JP apresenta espaços da Empem e forma de preservação

Por Laís Seguin |
| Tempo de leitura: 3 min

Carta aberta foi feita ao Codepac para unir força para tombamento do prédio

Dentro da campanha para que o prédio da Empem (Escola de Música “Maestro Ernst Mahle”) seja tombado pelo Codepac e das novas adesões adquiridas sobre o reconhecimento da importância cultural do espaço, o Jornal de Piracicaba também apresenta o que a Escola preserva e traz a arquiteta e urbanista Sofia Rontani, para esclarecer metodologias e técnicas utilizadas na preservação de um patrimônio histórico e cultural.

Com salas conhecidas por todo o País e por sua acústica impecável, na sala Dr. Mahle tem a capacidade de abrigar 300 lugares (230 no térreo e 70 no mezanino). É um espaço concentrado para a realização de concertos, apresentações, orquestras, canto coral, peças teatrais, formaturas, palestras e seminários. No hall de entrada no andar térreo, há cadeira elevatório para acesso ao mezanino – espaço que dispõe dois pianos, cravo e um órgão de tubo.

Na sala Cecília há um palco giratório que disponibiliza o público possa assistir as apresentações tanto do lado interno quanto externo. O espaço utiliza a concha acústica como sala fechada ou teatro de arena, no qual há acesso ao jardim na Escola. Comporta 160 lugares.
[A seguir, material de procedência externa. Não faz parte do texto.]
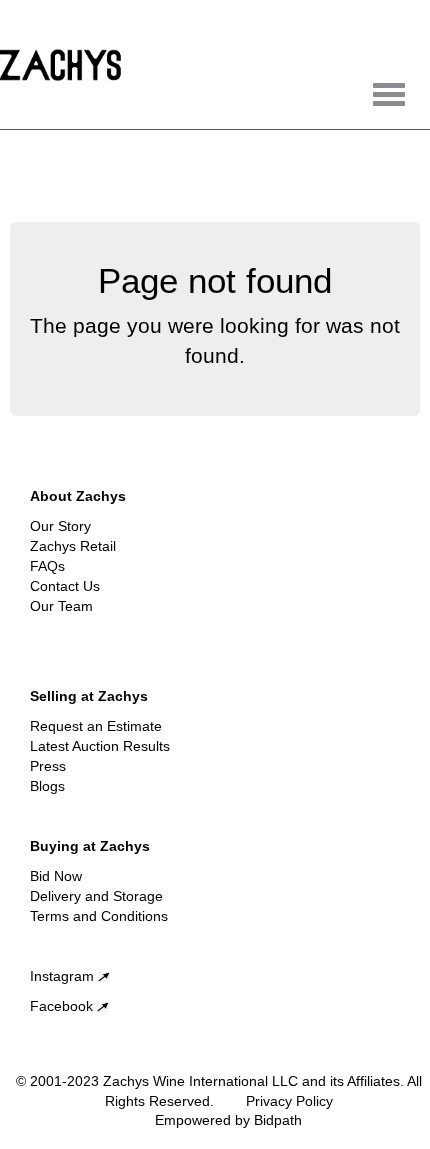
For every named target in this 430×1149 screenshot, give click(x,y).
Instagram (64, 976)
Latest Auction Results (100, 746)
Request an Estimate (96, 726)
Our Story (60, 526)
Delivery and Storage (96, 896)
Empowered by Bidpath (228, 1120)
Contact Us (65, 586)
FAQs (47, 566)
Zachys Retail (73, 546)
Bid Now (56, 876)
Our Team (61, 606)
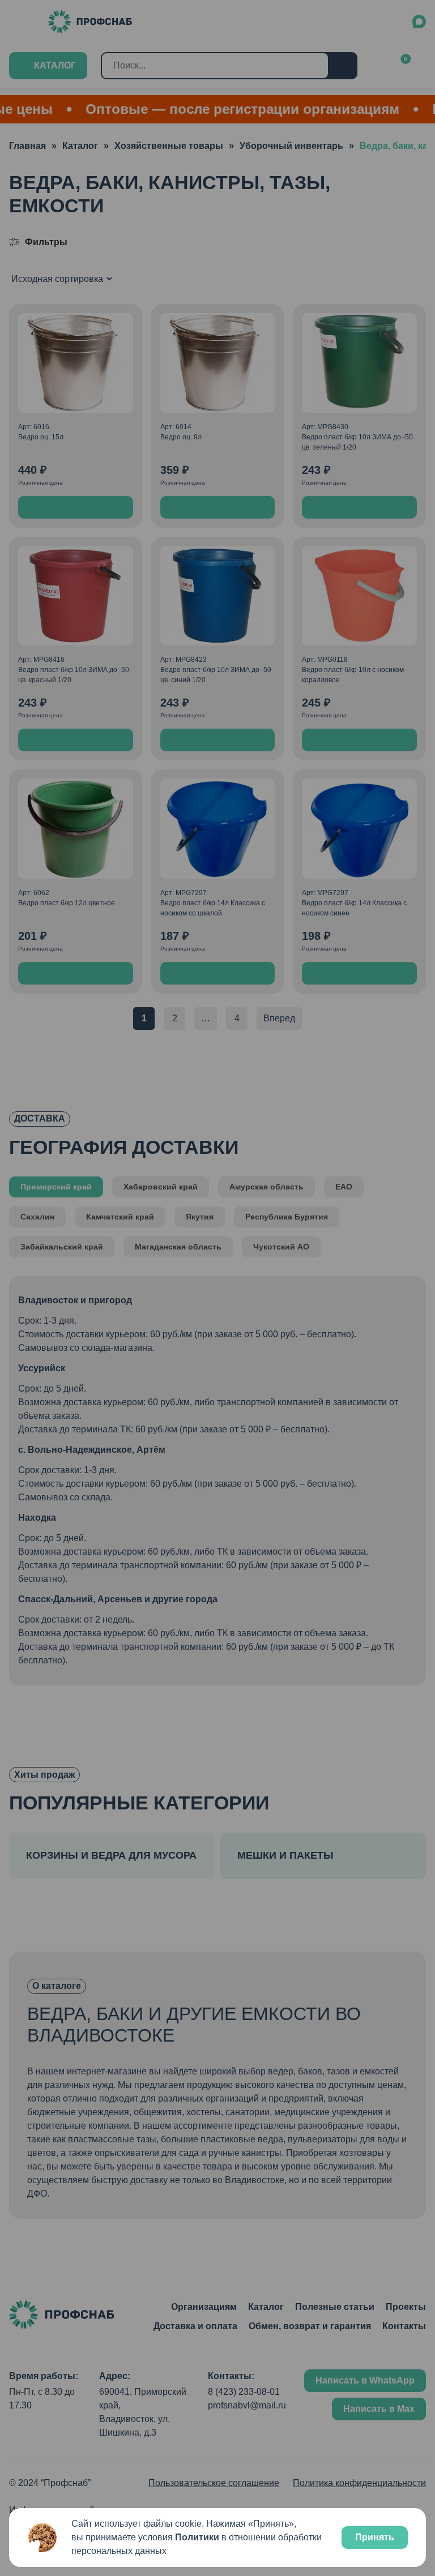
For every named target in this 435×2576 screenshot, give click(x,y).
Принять (374, 2537)
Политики (197, 2537)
A Empem também realizou de forma ininterrupta o Concurso Jovens Instrumentistas a cada dois anos desde 1971 a 2003 para os variados tipos de instrumentos. Cidinha Mahle, fundadora e musicista da instituição, relembra que já se passaram grandes personalidades em sua banda, como Osvaldo Lacerda, Renzo Massarani, Luiz Carlos, Bridget Moura Castro e vários outros dos Estados Unidos e da Europa.
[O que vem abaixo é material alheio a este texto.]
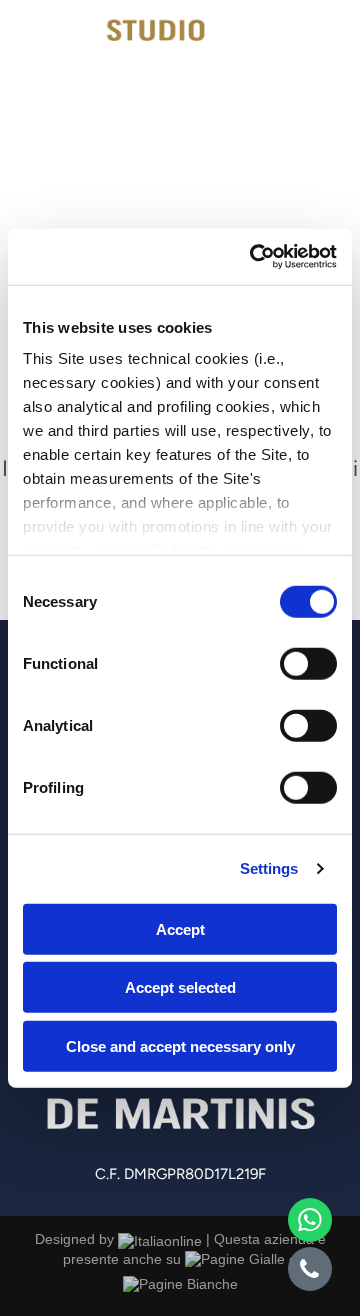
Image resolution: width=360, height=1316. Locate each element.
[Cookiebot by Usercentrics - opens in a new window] (254, 257)
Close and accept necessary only (180, 1045)
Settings (269, 868)
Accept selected (180, 987)
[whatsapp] (310, 1222)
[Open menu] (322, 46)
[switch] (308, 663)
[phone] (310, 1271)
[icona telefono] (36, 64)
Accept (180, 928)
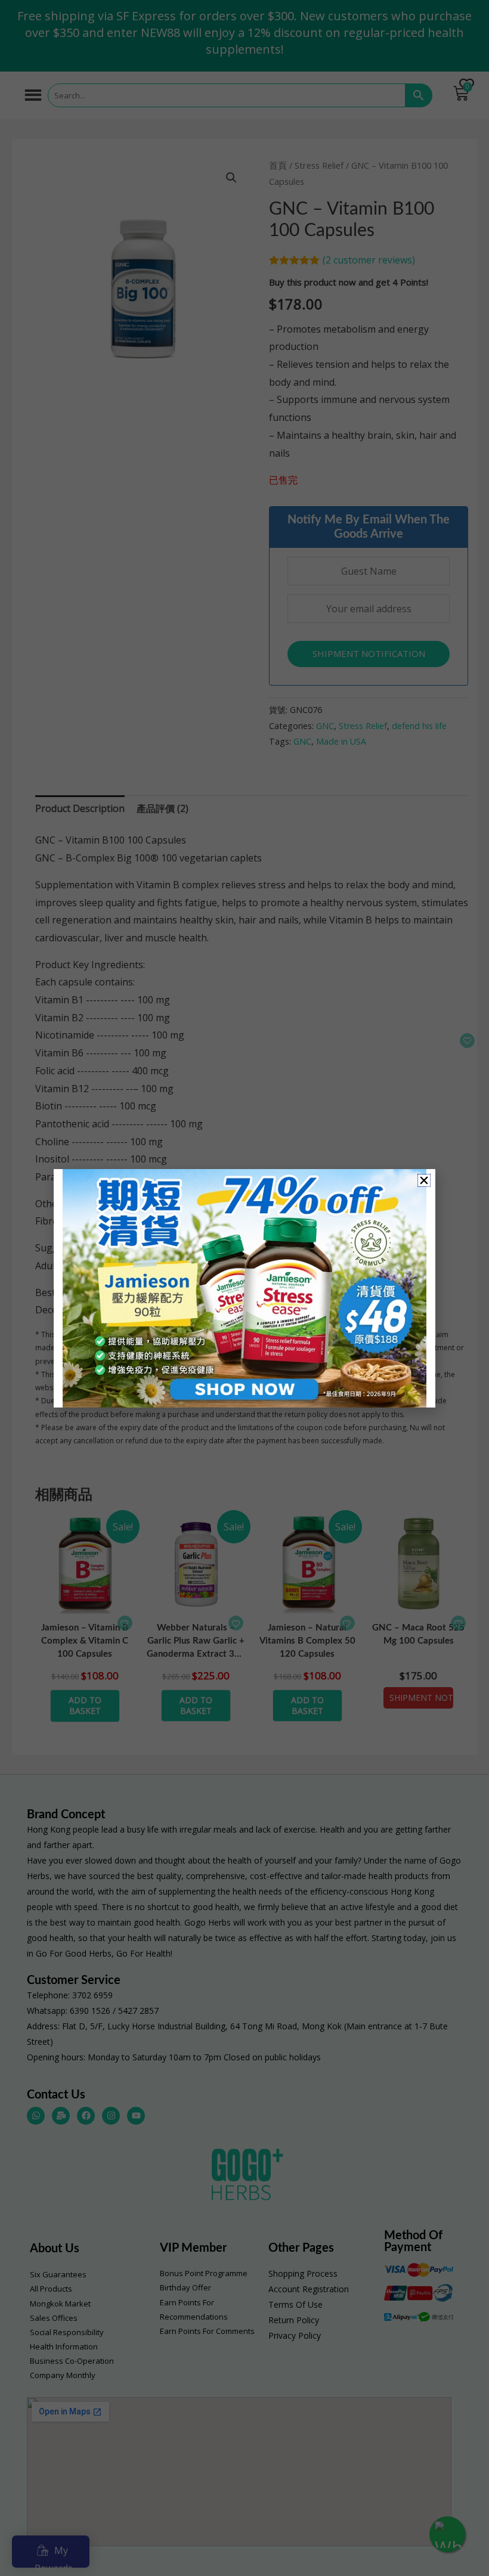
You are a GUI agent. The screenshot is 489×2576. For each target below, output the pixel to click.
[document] (244, 1288)
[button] (424, 1180)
Segundo Cidinha Mahle, fundadora da Escola, no concurso se destacaram músicos que levaram a carreira para o exterior, como o violoncelista Antonio Meneses e o pianista Roberto Szidon.

O engenheiro Civil e arquiteto Walter Naime, responsável pela construção do prédio, deixou uma mensagem para o JP, bem na véspera de uma cirurgia cardíaca. “Estou de acordo com a iniciativa, não corajosa, mas heroica. Eu apoio a ação de defesa para que o nosso amigo Ernst Mahle, sua esposa Cidinha e toda a equipe sonora e artista de Piracicaba possa estar junto nessa campanha de defesa. Eu acho que essa ação merece todo respeito e grandeza em uma cidade que tem toda uma tradição de nossa Escola de Música. Eu como autor dessa obra, procuro fazer toda a defesa que for necessária. O meu amor pela causa é pleno”, comentou ele.

Engenheiro e arquiteto Walter Naime, responsável pela construção do prédio. Foto: Arquivo/JP

PRESERVAÇÃO
O JP conversou com a arquiteta e urbanista Sofia Rontani para conhecer mais os processos de construção e reestruturação de um patrimônio histórico e cultural. Ela conta que para trabalhar com preservação e restauro de um patrimônio histórico e ou arquitetônico, é necessário entender qual contexto ele está inserido: local (urbano), histórico, paisagem urbana estabelecida, as edificações pré-existentes, atrelando todas essas informações à memória e história de um local, determinado grupo de pessoas, e até de uma comunidade inteira, para manter e passar para as próximas gerações valores culturais desses grupos.

“Importante sempre frisar o respeito ao Bem, obedecendo o princípio da mínima intervenção e a autenticidade dos processos construtivos e utilizar materiais compatíveis com as técnicas existentes”, comenta ela.